Kejaksaan tengah mendalami kasus dugaan korupsi proyek fiktif perusahaan BUMN PT Industri Kereta Api (INKA) di Kota Madiun. Kejati Jatim sendiri membidik lebih dari 1 orang calon tersangka.
Kepala Kejati Jatim Mia Amiati memastikan bahwa proyek PT INKA yang sedang didalami merupakan proyek fiktif yang berpotensi merugikan negara. Disinyalir ada aliran dana yang cukup besar dalam kasus itu.
"Senin sampai Selasa lalu kami geledah di Madiun, tentu kami mencari alat bukti dokumen atau elektronik, tentu kalau disebutkan ada 400 dokumen dan masih dipelajari terkait pidananya. Penyidikan belum, keyakinan penyidik dirumuskan dan siapa yang bertanggung jawab," ujar Mia, Senin (22/7/2024).
SCROLL TO CONTINUE WITH CONTENT
"Kami akan melakukan penyidikan selama 2 minggu ini dan kami berupaya melengkapi alat-alat bukti ini," kata Mia usai menghadiri peringatan Hari Bhakti Adhyaksa ke-64.
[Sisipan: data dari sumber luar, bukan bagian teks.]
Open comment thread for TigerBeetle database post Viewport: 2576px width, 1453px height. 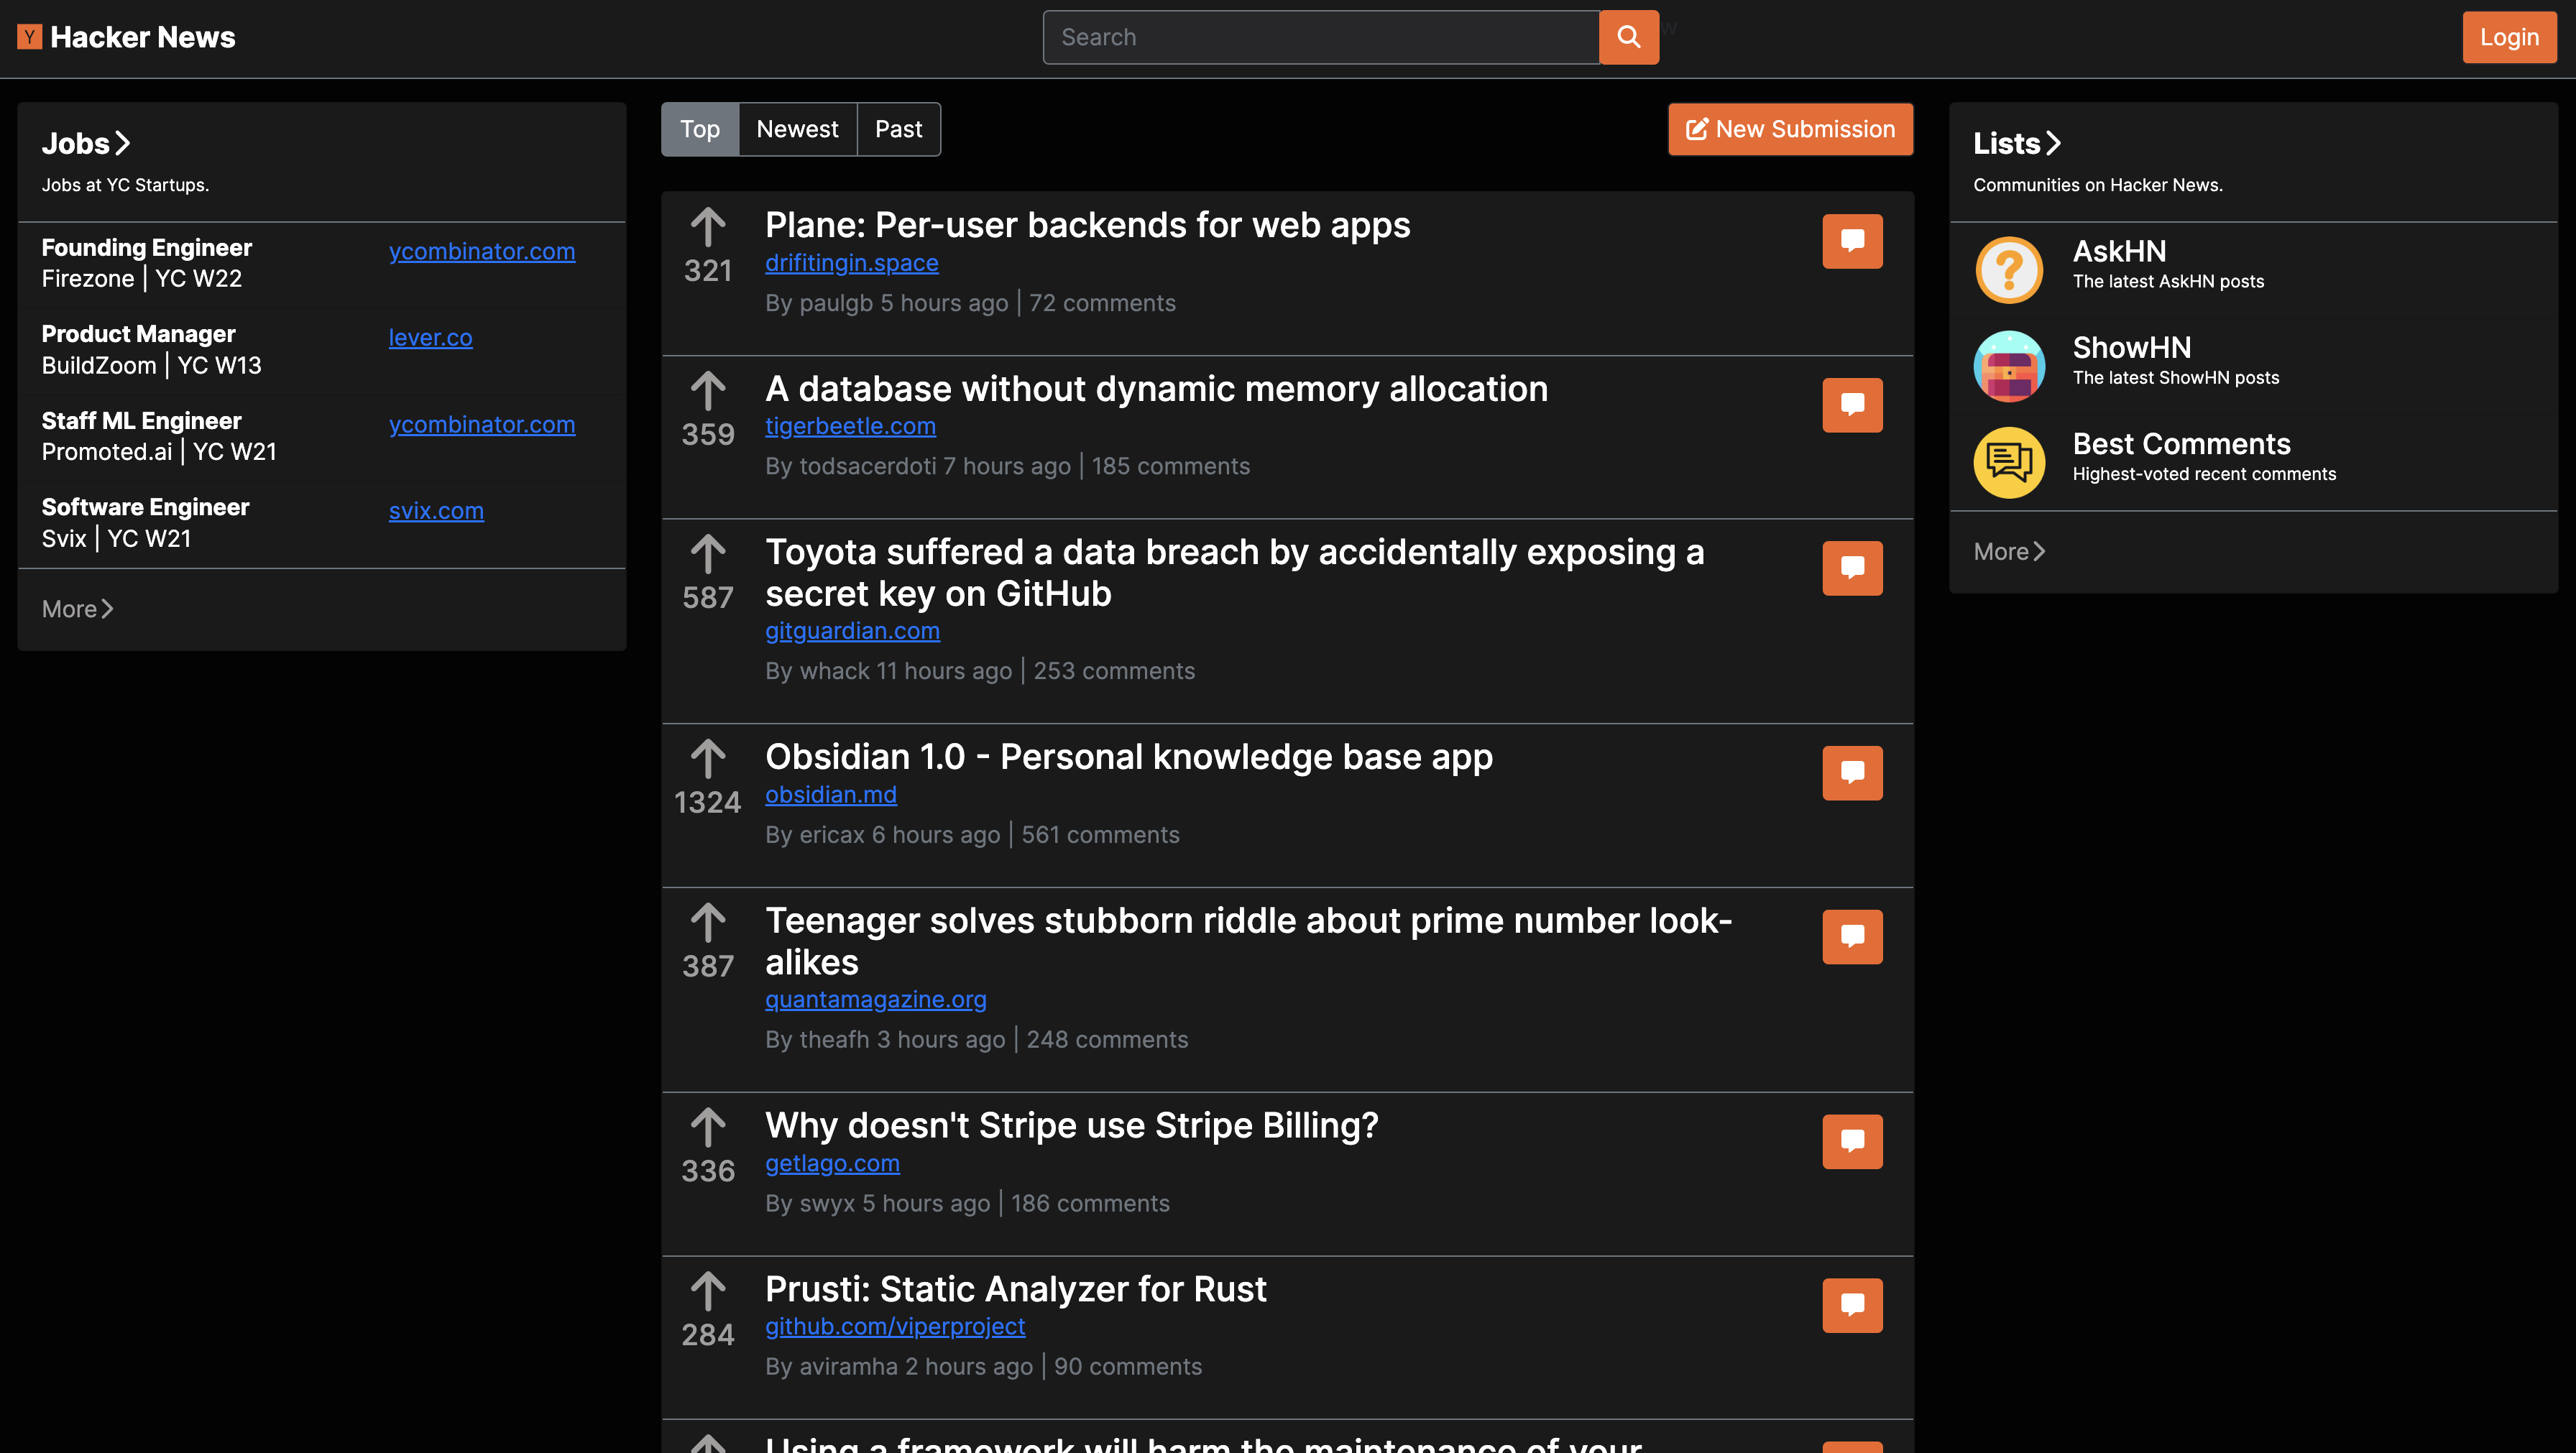pyautogui.click(x=1852, y=404)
Mia menjelaskan bahwa penanganan kasus dugaan korupsi di PT INKA ini tidak bisa dibilang mudah. Apalagi kasus dugaan korupsi ini juga melibatkan perusahaan di negara lain.
Sebab itu, Mia menyatakan pihaknya masih perlu koordinasi lebih lanjut dengan Badan Pengawasan Keuangan dan Pembangunan (BPKP). Termasuk menghitung dugaan kerugian uang negara.
"Ada 6 orang auditor dari bidang pengawasan yang sudah bersertifikasi membantu mendalami kasus itu. Antreannya (di BPKP) sangat panjang, ada 39 kejari (se-Jatim) sehingga mereka minta perhitungan pada BPK dan BPKP, jadi sah dalam hukum acara dan tetap dilaksanakan," ujarnya.
Namun, orang nomor 1 di Kejati Jatim itu enggan berspekulasi siapa pihak yang bertanggung jawab dalam kasus itu. Dia menyatakan hingga kini penyidik masih mengumpulkan alat bukti dan membidik siapa dan pihak mana yang paling bertanggung jawab atas kasus dugaan korupsi itu.
"Dalam tipikor tentu tidak hanya 1 orang (tersangka) pasti ada lebih dari 1 orang, bisa segera diupayakan prosesnya. Maka dari itu kami minta bantuan ke BPKP dan nilai pastinya akan didapat setelah keluar," katanya.
"Tapi dari beberapa rangkaian pemeriksaan ada beberapa uang yang keluar dan tidak jelas peruntukannya sekitar Rp 28 miliar. Apakah itu bisa dikatakan kerugian keuangan negara? Kami menanti kesimpulan BPKP," tuturnya.